Taxation imposes a burden on both the economy and society. Many people have thought about what the main objectives of tax policy should be, and while these desirable objectives are easily ascertained, few nations follow most of them because of the influence of special interests, especially the wealthy, in determining public policy. Nonetheless, the following tax policy objectives have been deemed desirable by their prevalence in the literature, by the prevalence of their citations, and because they are commonsensible.

Adam Smith, in his Wealth of Nations, listed what he called the canons of taxation, which is still valid today:

In 2001, the American Institute of Certified Public Accountants (AICPA) published a monograph titled Guiding Principles of Good Tax Policy: A Framework for Evaluating Tax Proposals which listed 6 additional objectives of tax policy. Some of these principles are either restatements of Adam Smith or subsumable under more general principles. The most important additional principles stated is that taxation should not reduce economic efficiency and that the tax system should be structured to minimize noncompliance and to accurately estimate the amount collectible, so that the government will have a better assessment of its revenues. Additionally, taxation should not distort the economy by causing individuals and businesses to engage in activities solely because of the tax.

The United States Tax System

Judging by the above listed canons of taxation, the United States government system of taxation fails miserably. Although the federal income tax is progressive, many wealthy people pay far less in taxes as a percentage of their income than people who make much lower amounts. This results from the fact that the Social Security tax and Medicare tax are applied only to earned income — which, of course, is why they are called employment taxes — not to investment income nor to inherited income, which constitutes much of the income for the wealthy, and because the Social Security tax is only applied to earned income up to a certain limit, which, currently, exceeds $140,000.

Filing taxes is much more convenient today, since taxes are generally collected by the employer from employees, and, certainly, electronic filing and tax software have greatly simplified the filing of taxes.

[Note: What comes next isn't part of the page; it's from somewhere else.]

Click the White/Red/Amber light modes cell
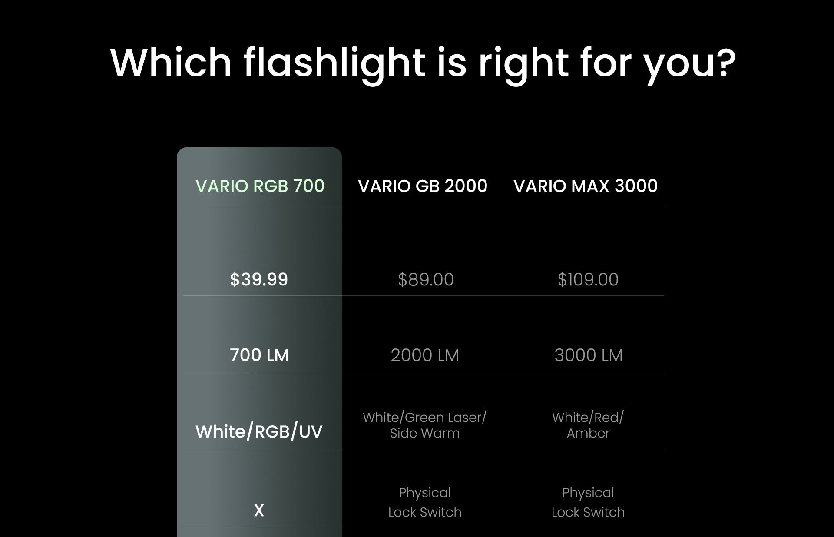The width and height of the screenshot is (834, 537). [x=588, y=425]
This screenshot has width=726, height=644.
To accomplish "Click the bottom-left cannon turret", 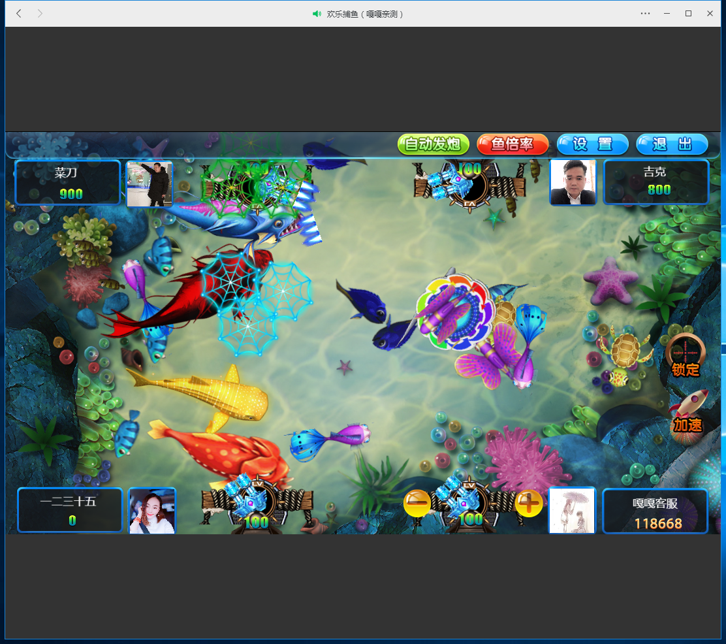I will (255, 504).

However, for many taxpayers, tax software acts as a black box, because few people can really understand the extremely complex nature of the tax code.

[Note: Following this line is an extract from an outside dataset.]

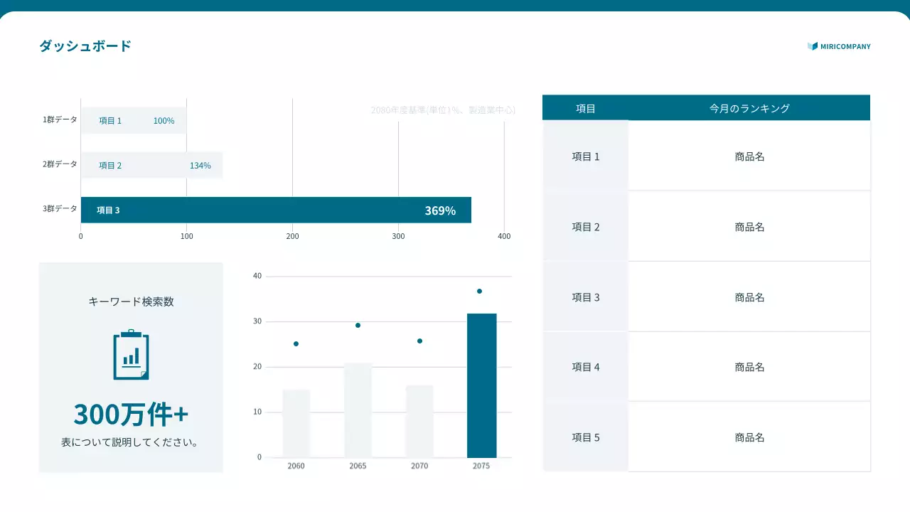Click the 3群データ axis label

As far as certainty goes, taxpayers can readily calculate the taxes on simple transactions, but income taxes are much harder to predict, since there are so many exclusions and exemptions, and the tax code changes from year to year. Nonetheless, most people have a ballpark figure of their average tax rate based on their past payments.

The tax system has greatly increased in complexity, because Congress is constantly providing loopholes to favored constituents. And nowadays, businesses and other organizations constantly assess how taxes will affect their transactions to determine what will be profitable.

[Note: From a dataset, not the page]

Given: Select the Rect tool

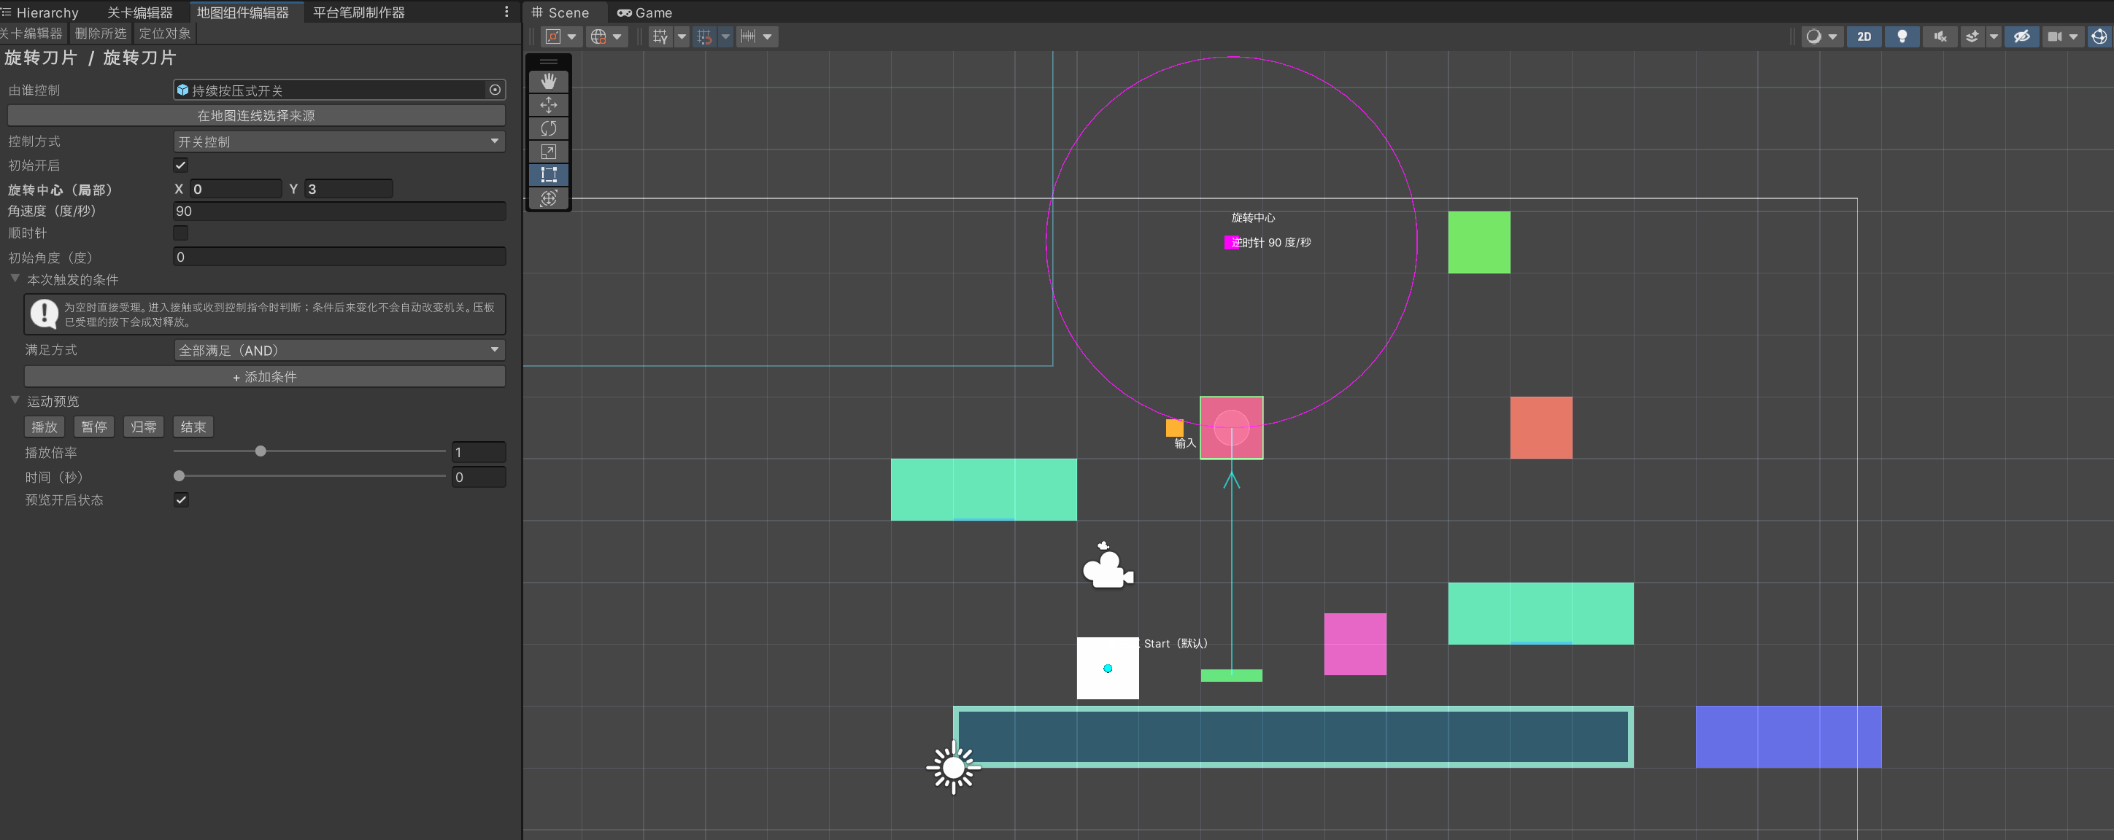Looking at the screenshot, I should [548, 174].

Noncompliance has been rampant in the past, but this will change as electronic systems provide more information about everyone. Indeed, money itself will become entirely electronic, which will allow the tax authorities to ensure that everyone pays the taxes required by law. The Internal Revenue Service (IRS), which is the tax collecting authority of the United States government, always likes to say that people should pay their fair share of taxes, but many people would contend that to pay a fair share requires that the tax law itself be fair.

The greatest negative effect of taxation on economic growth and efficiency is the tax burden imposed on earned income, because it increases the cost of labor to businesses and reduces the price that the providers of labor receive for their work. It has long been a well-established principal in economics that when suppliers get less money for their product, they supply less and when the buyers of that service have to pay higher prices, they demand less. Since labor is a major economic factor of production, this creates or increases an economic output gap, reducing economic output below what it would be without taxes on wages. In economics, this inefficiency is what is known as the deadweight loss of taxation.

Why doesn't Congress reduce taxes on wages and increase taxes on investment and inheritance? After all, greater economic output increases the wealth of the country as a whole, which increases the amount of tax revenue collected. It is because the wealthy have an outsized influence on Congress, and, indeed, most members of Congress are wealthy in their own right, and because, inexplicably, the voters have not demanded otherwise.